彼女が振り返る前に、渡辺雅彦が先に応じた。


「君がその名前で呼ぶ資格があるのか?」


突然の問いかけに、星野美友紀も思わず眉をひそめた。


「何か用ですか?」


中島陽介を見ると、彼は僅かに眉を寄せていた。気のせいか、少し怒っているようにも見える。

だが彼女には、何も心当たりがなかった。


「頑張って。君ならできると信じてる」


その一言に、星野美友紀はどう返せばいいか分からなかった。

ただ、ぎこちなく微笑み、「ありがとう」とだけ告げた。


階段の踊り場まで来たとき、渡辺雅彦が急に彼女の袖を引っ張った。


「美友紀、僕に何か言いたいことはないの?」


「渡辺くん、それはどういう意味?」


困惑しながら問い返すと、渡辺雅彦の顔には珍しく不機嫌さが浮かんでいた。


「君はまだ、彼とやりとりしているの?」


その問いに、星野美友紀はさらに眉間にしわを寄せた。


「どうしてそんなこと聞くの?」


彼女の不快感に気づいたのか、渡辺雅彦はふっとため息をついた。


「美友紀、君のためを思って言ってるんだ」


星野美友紀は黙って彼を見つめた。


「大会直前に、彼が現れるのは君にとって良くない影響だと思うんだ……。

名家の中島家の跡取りが、わざわざスタッフなんてするはずがない。もし本当に裏方だけなら問題ないけど、君の調子を崩すようなことがあれば……」


渡辺雅彦の目には、冷たい色が宿った。


「僕は木下先生に、どう説明すればいいんだろうね」


その言葉に、星野美友紀の警戒心は一気に崩れた。


「渡辺先輩、約束します」彼女は袖を引き戻し、指を立てて見せた。「今は大会のことしか考えていません。他のことに気を取られるつもりはありません」


「その言葉が聞けて安心したよ」


これ以上は追及しても無駄だと悟ったのか、渡辺雅彦はそれ以上何も言わなかった。


教室の前まで来ると、渡辺雅彦はトイレに行くと言い、星野美友紀はひとりで教室へ入った。


昨日と同じ試験会場、同じ席。

みな黙って自分の席に座り、案内を待っている。


学校ごとに席が分かれているため、星野美友紀の周りは同じ学校の生徒ばかり。

彼女はほとんど彼らを知らなかった。みな一つ上の先輩ばかりだ。


高2で転校してきてからは、最初に渡辺雅彦と何度か大会に出たきり、その後は中島陽介を追いかける日々だった。

他の生徒と親しくなる余裕などなかった。


そのせいで、席に着いても声をかけられる知り合いは一人もいない。

それが、前世を思い出させた。


大学時代も中島陽介を追いかけてばかりで、ほとんど孤立していた。

卒業後は彼と結婚し、専業主婦になった。

最初は小林茉里とたまに連絡を取っていたが、中島陽介の家柄もあって、ほとんどが携帯メールだけだった。

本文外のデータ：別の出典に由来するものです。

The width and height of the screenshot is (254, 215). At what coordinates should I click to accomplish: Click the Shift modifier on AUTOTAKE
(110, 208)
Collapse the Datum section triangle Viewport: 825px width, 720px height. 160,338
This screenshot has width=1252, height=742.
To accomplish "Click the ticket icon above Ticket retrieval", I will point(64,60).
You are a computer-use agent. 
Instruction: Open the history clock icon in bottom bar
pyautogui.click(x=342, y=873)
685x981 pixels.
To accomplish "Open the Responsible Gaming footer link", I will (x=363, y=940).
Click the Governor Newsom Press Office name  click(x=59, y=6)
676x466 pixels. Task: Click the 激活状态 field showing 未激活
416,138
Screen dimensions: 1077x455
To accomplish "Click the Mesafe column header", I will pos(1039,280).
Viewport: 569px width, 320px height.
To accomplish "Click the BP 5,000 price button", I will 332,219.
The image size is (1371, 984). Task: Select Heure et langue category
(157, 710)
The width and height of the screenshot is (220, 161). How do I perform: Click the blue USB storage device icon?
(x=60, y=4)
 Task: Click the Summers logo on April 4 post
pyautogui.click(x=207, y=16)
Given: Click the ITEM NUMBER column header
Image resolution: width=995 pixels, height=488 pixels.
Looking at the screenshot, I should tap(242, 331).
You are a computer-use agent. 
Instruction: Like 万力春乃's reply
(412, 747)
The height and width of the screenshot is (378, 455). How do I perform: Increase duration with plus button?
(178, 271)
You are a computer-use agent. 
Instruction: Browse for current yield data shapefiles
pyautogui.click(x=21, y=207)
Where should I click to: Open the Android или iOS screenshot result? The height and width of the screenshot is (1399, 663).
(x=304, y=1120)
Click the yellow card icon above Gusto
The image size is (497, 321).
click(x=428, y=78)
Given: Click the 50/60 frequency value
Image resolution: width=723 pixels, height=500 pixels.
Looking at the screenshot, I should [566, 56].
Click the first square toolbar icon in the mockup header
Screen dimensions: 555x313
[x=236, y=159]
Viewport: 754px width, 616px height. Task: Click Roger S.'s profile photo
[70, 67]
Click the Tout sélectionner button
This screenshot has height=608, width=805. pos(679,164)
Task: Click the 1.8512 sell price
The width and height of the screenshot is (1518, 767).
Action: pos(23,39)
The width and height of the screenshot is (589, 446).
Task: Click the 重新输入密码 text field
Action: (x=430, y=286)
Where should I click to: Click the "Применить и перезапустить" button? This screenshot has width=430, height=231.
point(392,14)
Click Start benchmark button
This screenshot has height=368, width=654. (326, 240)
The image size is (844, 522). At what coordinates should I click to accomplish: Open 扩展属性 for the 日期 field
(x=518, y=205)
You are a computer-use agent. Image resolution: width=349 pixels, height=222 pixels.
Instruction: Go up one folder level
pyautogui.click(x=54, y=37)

小林茉里も家の都合で遠くに嫁ぎ、次第に疎遠になった。


自分の立場もあって、中島家にいながら周囲からはよそよそしく扱われた。

親しくしすぎると、何か裏があると思われることも多かった。


だからこそ、桜ヶ丘の広い邸宅で、夜遅くまでひとりきり過ごすことが多かったのだ。


だが、自分が他人を知らなくても、相手は自分を知っているかもしれない。

ぼんやりと爪をいじっていると、背後から声をかけられた。


「星野……星野美友紀さん?」


突然名前を呼ばれ、星野美友紀は驚いて振り返った。そこには数人の男子生徒が立っていた。